### Task to complete
Write every line of the material out exactly as shown.

====================

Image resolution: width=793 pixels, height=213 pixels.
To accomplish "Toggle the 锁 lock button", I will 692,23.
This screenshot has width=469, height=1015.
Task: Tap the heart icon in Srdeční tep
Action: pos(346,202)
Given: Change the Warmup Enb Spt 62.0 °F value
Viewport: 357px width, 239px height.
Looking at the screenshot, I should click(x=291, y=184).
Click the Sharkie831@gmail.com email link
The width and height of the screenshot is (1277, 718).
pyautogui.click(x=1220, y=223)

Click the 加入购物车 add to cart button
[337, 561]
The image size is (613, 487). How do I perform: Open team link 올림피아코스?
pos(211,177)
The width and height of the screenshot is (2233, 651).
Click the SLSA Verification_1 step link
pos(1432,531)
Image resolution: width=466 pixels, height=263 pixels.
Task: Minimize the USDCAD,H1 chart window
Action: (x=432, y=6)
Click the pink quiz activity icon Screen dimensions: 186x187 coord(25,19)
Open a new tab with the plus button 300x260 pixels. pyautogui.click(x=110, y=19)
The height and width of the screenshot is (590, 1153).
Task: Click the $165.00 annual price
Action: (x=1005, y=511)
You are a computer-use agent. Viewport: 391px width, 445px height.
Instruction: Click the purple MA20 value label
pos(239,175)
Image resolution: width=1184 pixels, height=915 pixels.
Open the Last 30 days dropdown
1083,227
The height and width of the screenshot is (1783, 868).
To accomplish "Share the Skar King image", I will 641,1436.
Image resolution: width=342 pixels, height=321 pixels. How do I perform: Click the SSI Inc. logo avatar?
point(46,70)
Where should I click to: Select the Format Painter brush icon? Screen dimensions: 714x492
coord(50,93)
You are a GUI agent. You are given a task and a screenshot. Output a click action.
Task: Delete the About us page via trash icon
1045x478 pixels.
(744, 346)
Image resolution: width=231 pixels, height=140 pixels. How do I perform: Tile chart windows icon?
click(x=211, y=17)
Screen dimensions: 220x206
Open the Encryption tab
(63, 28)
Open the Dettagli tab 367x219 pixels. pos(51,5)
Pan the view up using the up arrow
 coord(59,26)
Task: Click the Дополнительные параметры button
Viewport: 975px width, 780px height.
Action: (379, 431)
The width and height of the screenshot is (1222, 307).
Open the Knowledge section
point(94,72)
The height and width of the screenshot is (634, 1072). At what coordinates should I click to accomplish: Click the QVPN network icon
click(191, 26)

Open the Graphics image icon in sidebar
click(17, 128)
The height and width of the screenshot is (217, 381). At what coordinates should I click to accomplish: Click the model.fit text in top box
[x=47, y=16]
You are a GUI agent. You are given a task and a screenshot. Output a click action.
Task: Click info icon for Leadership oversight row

====================

### Solution
Image resolution: width=793 pixels, height=213 pixels.
To accomplish "Toggle the 锁 lock button", I will 692,23.
This screenshot has width=469, height=1015.
Task: Tap the heart icon in Srdeční tep
Action: pos(346,202)
Given: Change the Warmup Enb Spt 62.0 °F value
Viewport: 357px width, 239px height.
Looking at the screenshot, I should click(x=291, y=184).
Click the Sharkie831@gmail.com email link
The width and height of the screenshot is (1277, 718).
pyautogui.click(x=1220, y=223)

Click the 加入购物车 add to cart button
[337, 561]
The image size is (613, 487). How do I perform: Open team link 올림피아코스?
pos(211,177)
The width and height of the screenshot is (2233, 651).
Click the SLSA Verification_1 step link
pos(1432,531)
Image resolution: width=466 pixels, height=263 pixels.
Task: Minimize the USDCAD,H1 chart window
Action: (x=432, y=6)
Click the pink quiz activity icon Screen dimensions: 186x187 coord(25,19)
Open a new tab with the plus button 300x260 pixels. pyautogui.click(x=110, y=19)
The height and width of the screenshot is (590, 1153).
Task: Click the $165.00 annual price
Action: (x=1005, y=511)
You are a computer-use agent. Viewport: 391px width, 445px height.
Instruction: Click the purple MA20 value label
pos(239,175)
Image resolution: width=1184 pixels, height=915 pixels.
Open the Last 30 days dropdown
1083,227
The height and width of the screenshot is (1783, 868).
To accomplish "Share the Skar King image", I will 641,1436.
Image resolution: width=342 pixels, height=321 pixels. How do I perform: Click the SSI Inc. logo avatar?
point(46,70)
Where should I click to: Select the Format Painter brush icon? Screen dimensions: 714x492
coord(50,93)
You are a GUI agent. You are given a task and a screenshot. Output a click action.
Task: Delete the About us page via trash icon
1045x478 pixels.
(744, 346)
Image resolution: width=231 pixels, height=140 pixels. How do I perform: Tile chart windows icon?
click(x=211, y=17)
Screen dimensions: 220x206
Open the Encryption tab
(63, 28)
Open the Dettagli tab 367x219 pixels. pos(51,5)
Pan the view up using the up arrow
 coord(59,26)
Task: Click the Дополнительные параметры button
Viewport: 975px width, 780px height.
Action: (379, 431)
The width and height of the screenshot is (1222, 307).
Open the Knowledge section
point(94,72)
The height and width of the screenshot is (634, 1072). At what coordinates should I click to accomplish: Click the QVPN network icon
click(191, 26)

Open the Graphics image icon in sidebar
click(17, 128)
The height and width of the screenshot is (217, 381). At what coordinates should I click to accomplish: Click the model.fit text in top box
[x=47, y=16]
You are a GUI agent. You are given a task and a screenshot. Output a click action.
Task: Click info icon for Leadership oversight row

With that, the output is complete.